Since Matt Cutts announced the Penguin update some weeks ago (aka, the over-optimization penalty), the SEO industry has been trying to figure out exactly what it means. Penguin officially rolled out late last month, and there have been a whole passel of accounts of sites getting hit pretty hard.
In the official post on the Google blog, Cutts talks about how the update addresses webspam issues like keyword stuffing and link schemes. It’s funny to me to think of an algorithm update in 2012 that addresses keyword stuffing. Is anyone really still trying that, and if so, was anyone ranking because of keyword stuffing up until Penguin slapped them down?
Link building is another matter, though, and this update seems to be telling us that link building for SEO purposes is just not going to work anymore. Based on what Cutts is saying (which has really been Google’s consistent message all along), the traditional SEO approach to link building is backwards. There’s a site or piece of content that’s not ranking prominently for the desired terms, so let’s go out and create as many backlinks as we can in order to improve that ranking. Cutts describes good SEO as usability, speed and compelling content. The theme here is that all of these things are a benefit to the user. In other words, good SEO from Google’s perspective is about making the site better. It’s pretty hard to argue that going out and creating a bunch of backlinks makes a site any better for the user.
In many ways, the Penguin update isn’t really much of a change at all.
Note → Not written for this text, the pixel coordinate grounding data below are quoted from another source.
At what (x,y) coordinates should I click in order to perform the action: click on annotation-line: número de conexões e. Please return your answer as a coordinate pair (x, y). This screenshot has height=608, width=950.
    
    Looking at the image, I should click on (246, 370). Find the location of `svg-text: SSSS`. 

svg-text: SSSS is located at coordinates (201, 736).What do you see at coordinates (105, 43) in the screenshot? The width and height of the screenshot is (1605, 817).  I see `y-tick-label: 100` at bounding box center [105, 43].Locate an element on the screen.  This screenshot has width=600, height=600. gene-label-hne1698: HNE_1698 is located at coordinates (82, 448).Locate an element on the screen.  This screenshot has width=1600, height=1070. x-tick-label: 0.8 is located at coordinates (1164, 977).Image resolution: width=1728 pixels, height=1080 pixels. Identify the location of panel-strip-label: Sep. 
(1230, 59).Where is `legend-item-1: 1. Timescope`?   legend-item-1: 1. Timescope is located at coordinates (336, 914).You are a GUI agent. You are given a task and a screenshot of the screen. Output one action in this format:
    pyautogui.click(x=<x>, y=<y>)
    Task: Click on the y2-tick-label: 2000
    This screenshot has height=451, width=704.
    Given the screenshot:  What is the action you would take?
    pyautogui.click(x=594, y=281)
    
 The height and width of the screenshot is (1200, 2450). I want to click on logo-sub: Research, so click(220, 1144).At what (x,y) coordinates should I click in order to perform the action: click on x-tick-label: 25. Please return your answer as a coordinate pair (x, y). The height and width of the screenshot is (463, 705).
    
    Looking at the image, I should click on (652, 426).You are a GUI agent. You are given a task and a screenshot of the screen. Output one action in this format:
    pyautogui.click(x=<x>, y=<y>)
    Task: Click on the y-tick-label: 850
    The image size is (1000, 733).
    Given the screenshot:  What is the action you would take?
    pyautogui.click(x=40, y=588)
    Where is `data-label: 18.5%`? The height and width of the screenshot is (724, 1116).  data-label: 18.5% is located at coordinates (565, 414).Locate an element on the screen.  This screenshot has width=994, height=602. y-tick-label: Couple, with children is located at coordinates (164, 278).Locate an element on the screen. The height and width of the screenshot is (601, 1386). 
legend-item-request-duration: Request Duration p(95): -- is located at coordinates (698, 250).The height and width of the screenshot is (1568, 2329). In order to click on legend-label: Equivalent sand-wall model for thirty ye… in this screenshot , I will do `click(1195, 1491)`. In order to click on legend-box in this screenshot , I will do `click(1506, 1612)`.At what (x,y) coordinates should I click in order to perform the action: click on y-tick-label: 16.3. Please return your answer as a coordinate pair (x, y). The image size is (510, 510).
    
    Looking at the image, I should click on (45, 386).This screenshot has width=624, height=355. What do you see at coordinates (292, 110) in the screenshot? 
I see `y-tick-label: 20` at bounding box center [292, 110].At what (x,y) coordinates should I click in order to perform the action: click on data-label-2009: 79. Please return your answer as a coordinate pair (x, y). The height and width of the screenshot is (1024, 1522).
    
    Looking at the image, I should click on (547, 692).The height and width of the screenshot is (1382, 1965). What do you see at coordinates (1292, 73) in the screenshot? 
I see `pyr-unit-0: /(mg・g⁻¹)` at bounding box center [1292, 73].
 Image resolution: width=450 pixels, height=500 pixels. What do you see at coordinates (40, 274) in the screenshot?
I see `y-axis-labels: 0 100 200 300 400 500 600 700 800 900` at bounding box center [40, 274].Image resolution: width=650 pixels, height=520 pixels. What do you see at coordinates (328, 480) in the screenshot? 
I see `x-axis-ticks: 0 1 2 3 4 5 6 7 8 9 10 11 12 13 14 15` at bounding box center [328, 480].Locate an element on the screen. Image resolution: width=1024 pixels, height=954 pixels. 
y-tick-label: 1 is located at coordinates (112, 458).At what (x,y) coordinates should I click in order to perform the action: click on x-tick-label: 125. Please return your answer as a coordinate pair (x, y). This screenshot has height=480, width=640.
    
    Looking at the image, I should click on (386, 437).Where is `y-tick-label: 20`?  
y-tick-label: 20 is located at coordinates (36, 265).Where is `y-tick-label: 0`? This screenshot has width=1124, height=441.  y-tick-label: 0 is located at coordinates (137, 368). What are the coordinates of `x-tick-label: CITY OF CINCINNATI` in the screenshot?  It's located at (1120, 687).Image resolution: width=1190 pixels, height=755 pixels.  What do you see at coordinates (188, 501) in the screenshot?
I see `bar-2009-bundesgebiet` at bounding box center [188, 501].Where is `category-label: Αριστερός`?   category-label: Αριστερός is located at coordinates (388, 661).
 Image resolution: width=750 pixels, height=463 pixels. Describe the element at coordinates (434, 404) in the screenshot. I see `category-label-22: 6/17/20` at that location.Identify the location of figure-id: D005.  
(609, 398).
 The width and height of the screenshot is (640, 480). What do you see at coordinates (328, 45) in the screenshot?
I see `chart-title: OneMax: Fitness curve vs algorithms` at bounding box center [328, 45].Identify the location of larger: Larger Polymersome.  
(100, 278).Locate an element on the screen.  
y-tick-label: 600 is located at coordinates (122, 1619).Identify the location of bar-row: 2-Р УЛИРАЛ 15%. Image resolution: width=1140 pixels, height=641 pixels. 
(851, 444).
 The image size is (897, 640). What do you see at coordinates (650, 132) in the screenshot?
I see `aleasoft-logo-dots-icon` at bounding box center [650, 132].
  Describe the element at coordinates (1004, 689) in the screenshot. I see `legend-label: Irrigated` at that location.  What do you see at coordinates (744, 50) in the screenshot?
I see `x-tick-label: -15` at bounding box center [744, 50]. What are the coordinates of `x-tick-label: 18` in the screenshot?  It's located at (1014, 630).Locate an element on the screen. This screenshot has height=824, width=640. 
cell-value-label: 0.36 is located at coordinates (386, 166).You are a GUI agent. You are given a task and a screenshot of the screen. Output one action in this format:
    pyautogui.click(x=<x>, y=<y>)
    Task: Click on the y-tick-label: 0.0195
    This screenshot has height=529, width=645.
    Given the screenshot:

Google’s whole purpose in looking at links from the beginning was to more effectively evaluate which pages are the best result for a given query. In that sense, creating a bunch of links solely for the purpose of rising in the rankings has always been a bit of a trick – almost a loophole to artificially gain position. Penguin is just Google’s way of telling people to knock that off. Get your content noticed, certainly, but don’t go out and do it merely for purposes of SEO. Google wants you to know (or at least think) that they’re much too sophisticated for that kind of chicanery.
In fact, Google regularly emphasizes how they look at 200 different factors when determining the ranking of a page. As Amit Singhal said at SMX London just the other day, links are just one part of “a variation of signals that reinforce each other, which strengthen a website’s ranking.” At a higher level, a focus on ranking as a key indicator of campaign success is far less meaningful today with all of the personalization going on in search. All of these things bring us back to the content itself. Content that’s not ranking is likely not ranking because it’s not good enough, not specific enough, not useful enough, not compelling enough. This is why I see Penguin as the final blow to link building as we know it. If your content is not working for you, the answer can no longer be a bunch of links. The answer needs to be better content, new content, more (and more useful and compelling) content, measured not by where it’s showing up on a given SERP, but by what it’s yielding against business objectives.
So, in light of this update, what should you do with your link building efforts? If you haven’t already, this is certainly the time to take a detailed look at what you (or others on your behalf) are doing so you can put the brakes on anything that doesn’t pass the sniff test (comments on unrelated blogs, links from low-quality sites, reciprocal links, PageRank manipulation, aggressive exact match anchor text, etc.). Once that’s been done (and there are some guides out there on taking down junk links if you need them), start evaluating your link building in the context of your larger marketing efforts. Links coming your way as a result of legitimate marketing promotions, public relations, guest blogging and other integrated efforts are great, but the Penguin update is just one more milestone on the road to irrelevancy for link building as we have known it.